◆ **TASK ITEM**
Return each line of the records below in which the string "text" turns up.

GIVEN INFORMATION section start

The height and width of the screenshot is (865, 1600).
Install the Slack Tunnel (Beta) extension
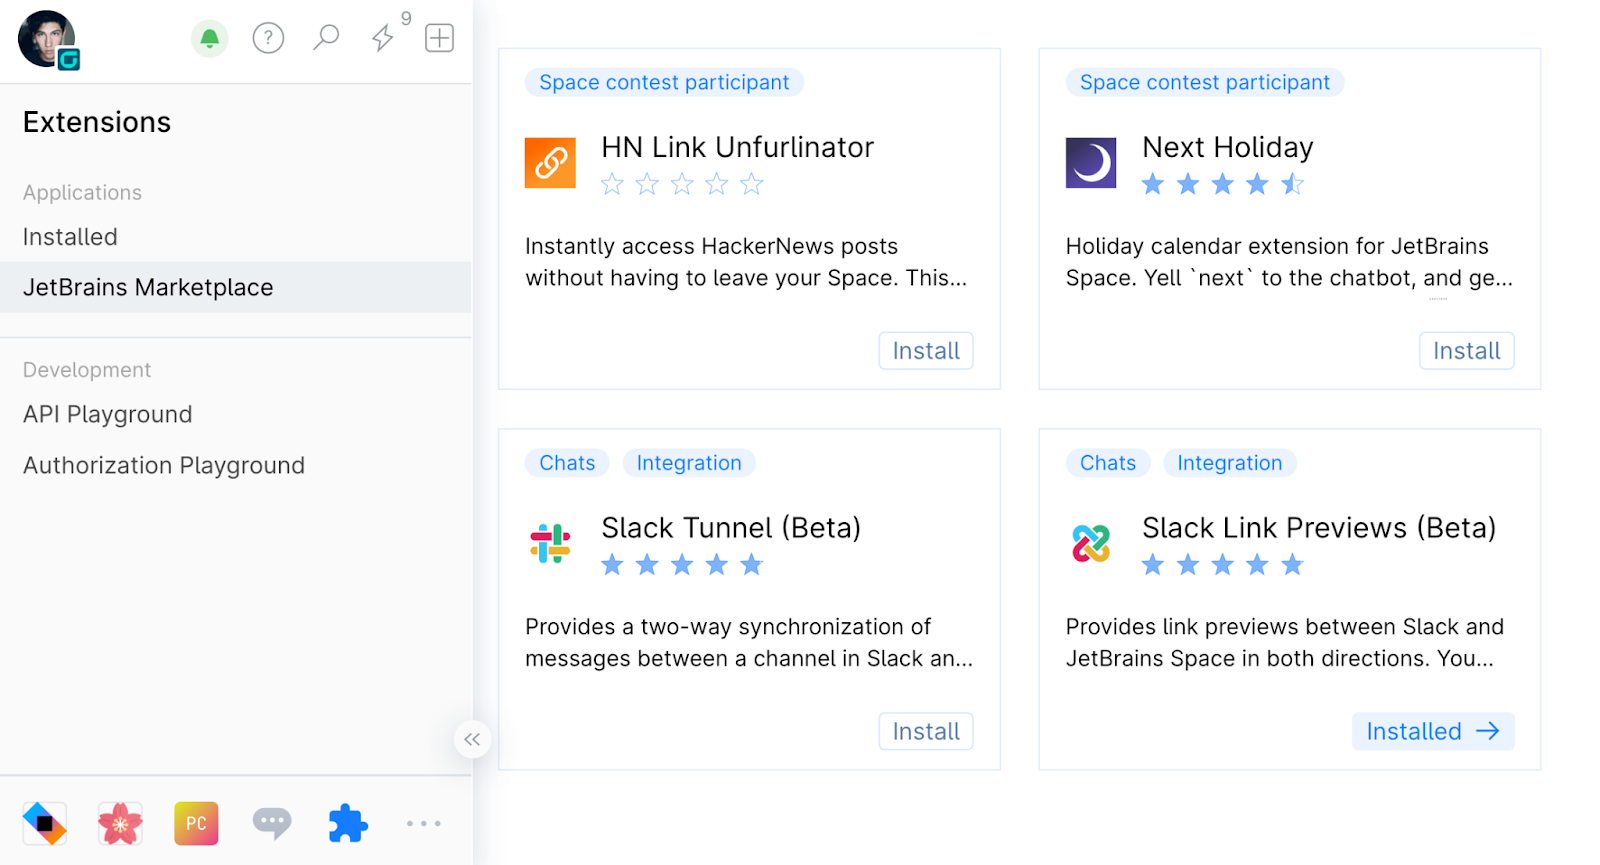click(925, 732)
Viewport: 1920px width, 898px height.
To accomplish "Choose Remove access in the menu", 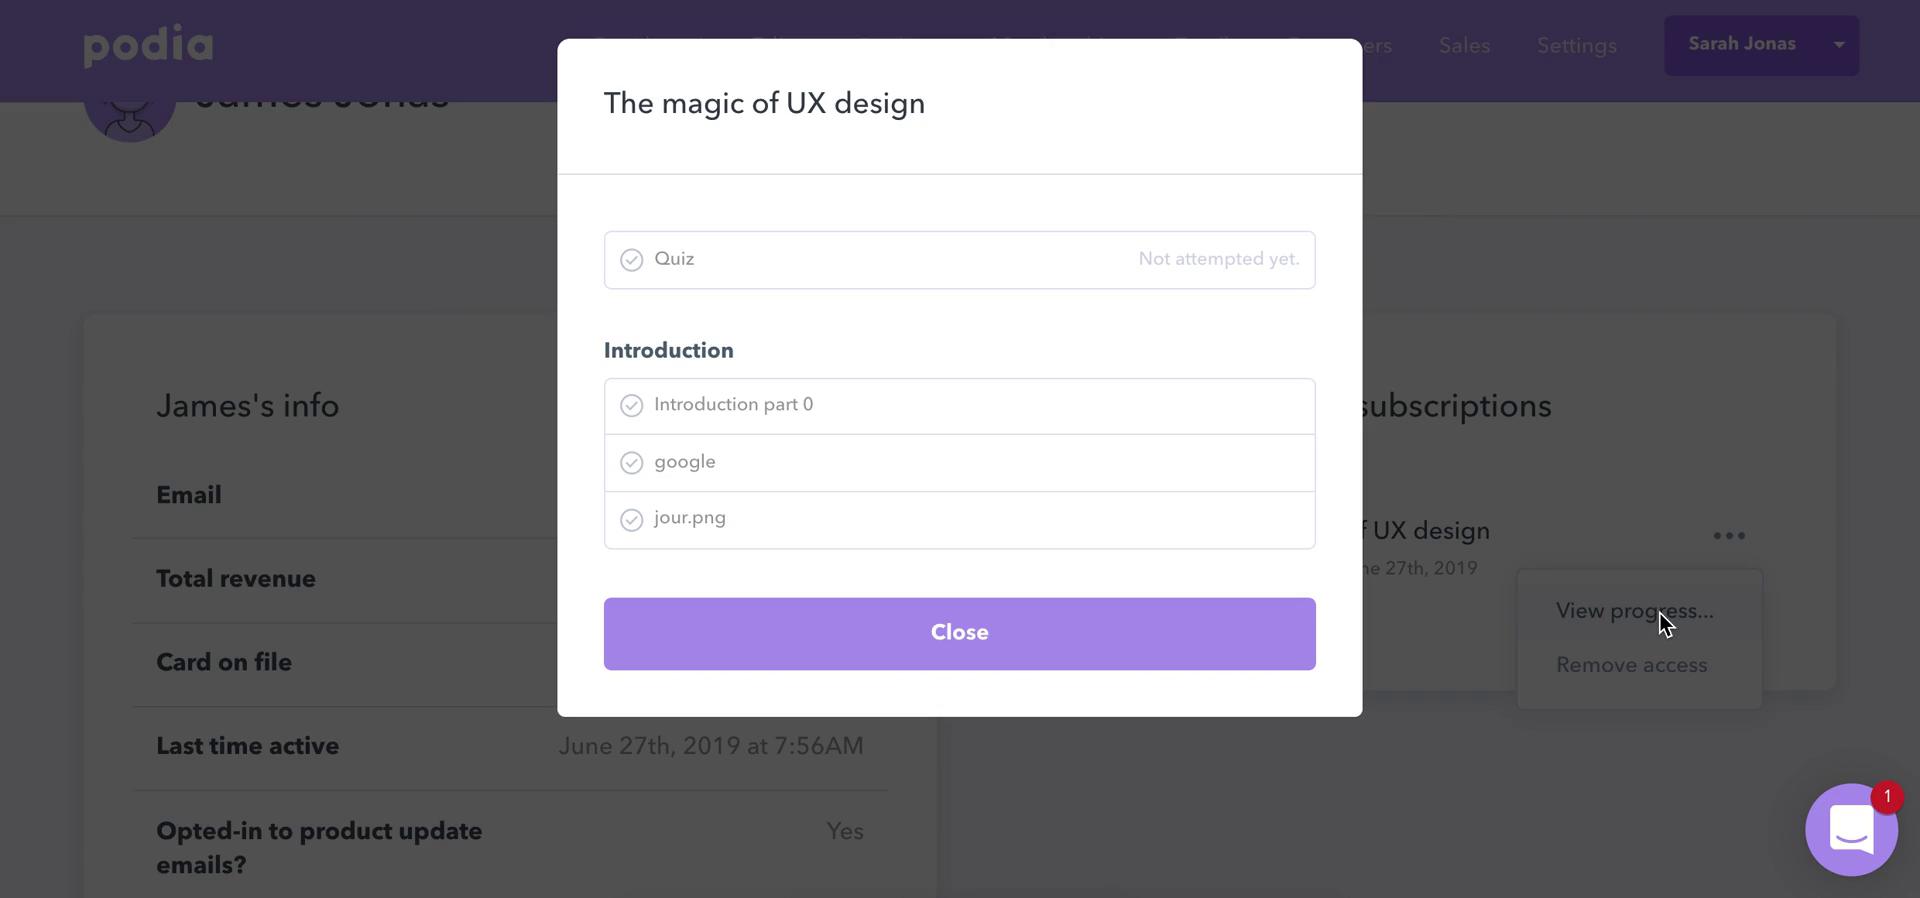I will coord(1631,665).
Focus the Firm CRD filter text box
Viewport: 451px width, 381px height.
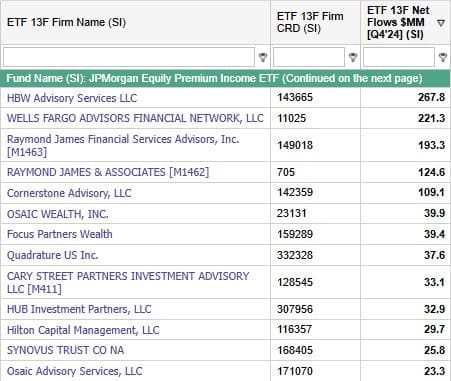[x=309, y=57]
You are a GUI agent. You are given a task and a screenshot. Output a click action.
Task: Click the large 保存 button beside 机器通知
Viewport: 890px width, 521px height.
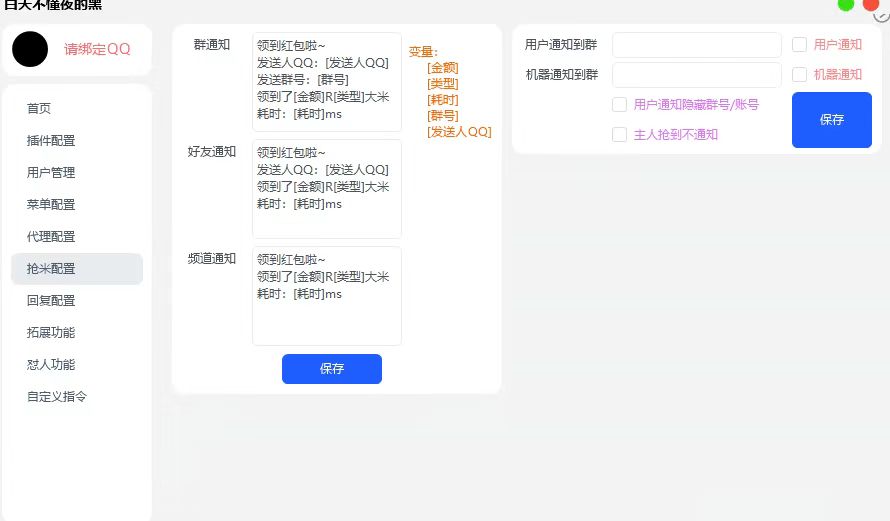(x=831, y=120)
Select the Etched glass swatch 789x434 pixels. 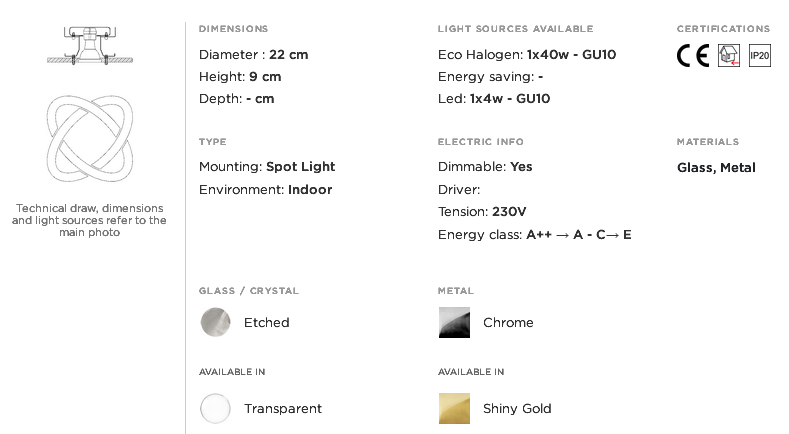tap(215, 322)
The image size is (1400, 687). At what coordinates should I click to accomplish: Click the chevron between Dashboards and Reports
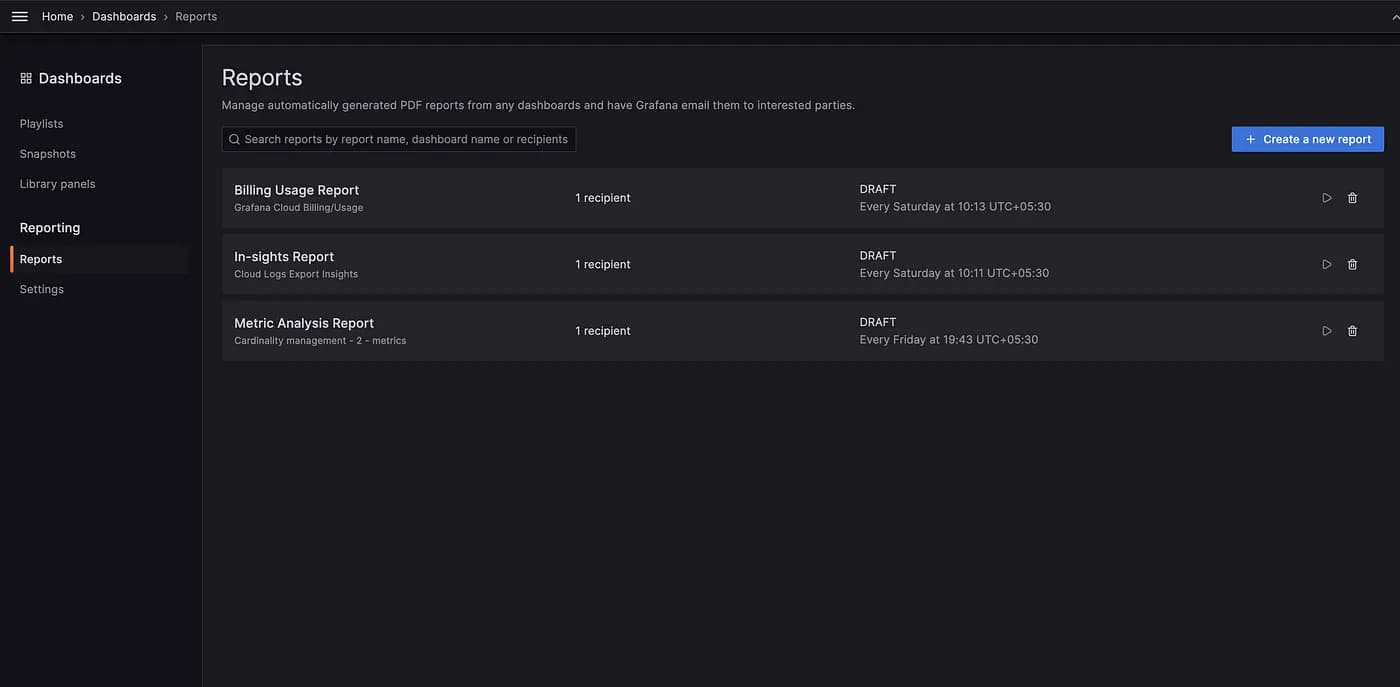click(x=166, y=16)
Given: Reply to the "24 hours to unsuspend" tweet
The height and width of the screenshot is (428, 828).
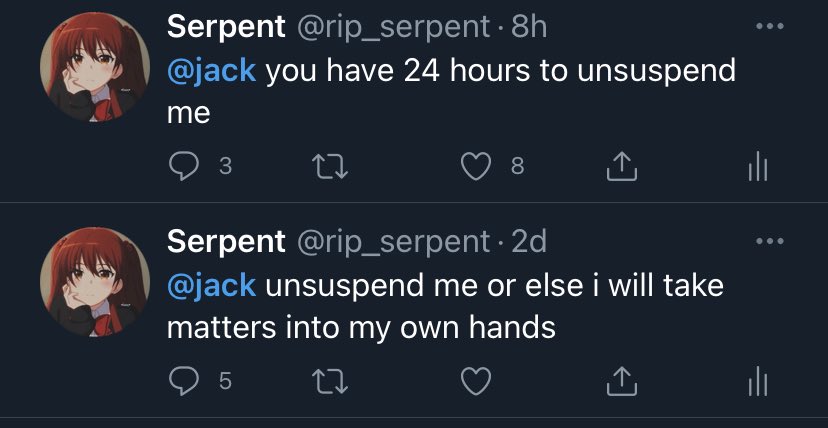Looking at the screenshot, I should pyautogui.click(x=182, y=166).
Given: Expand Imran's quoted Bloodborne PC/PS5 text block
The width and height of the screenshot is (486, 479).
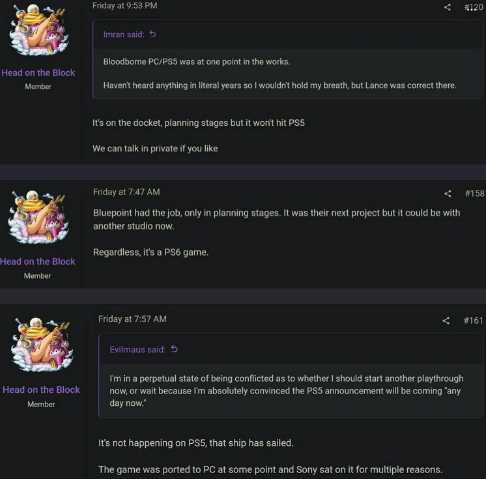Looking at the screenshot, I should (x=288, y=73).
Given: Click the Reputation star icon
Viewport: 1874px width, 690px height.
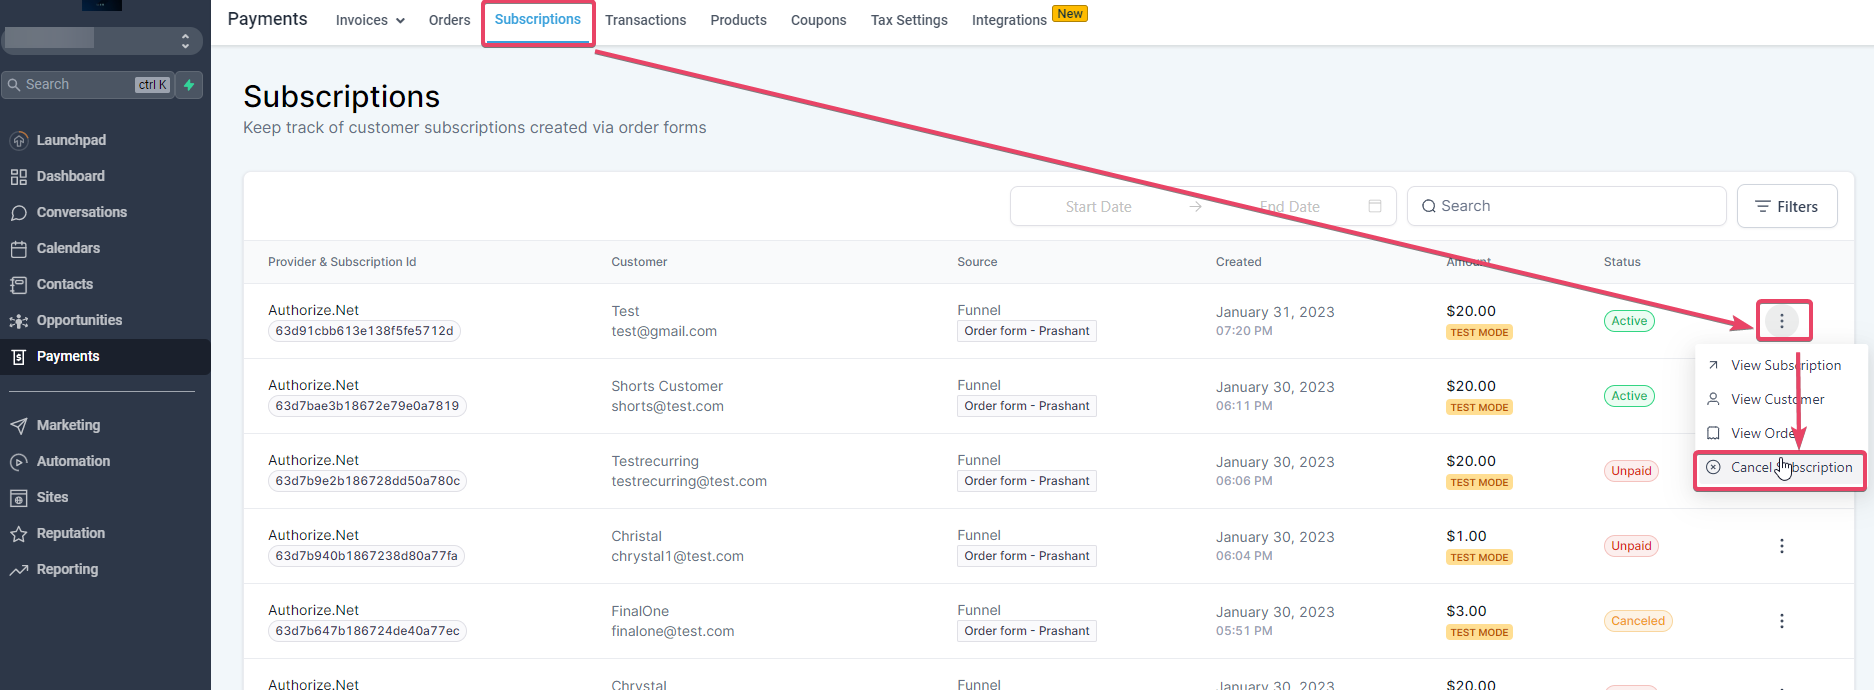Looking at the screenshot, I should tap(18, 534).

GIVEN INFORMATION section end

◆ **RESULT OF THIS TASK**
Focus the Firm CRD filter text box
Given: Expand Imran's quoted Bloodborne PC/PS5 text block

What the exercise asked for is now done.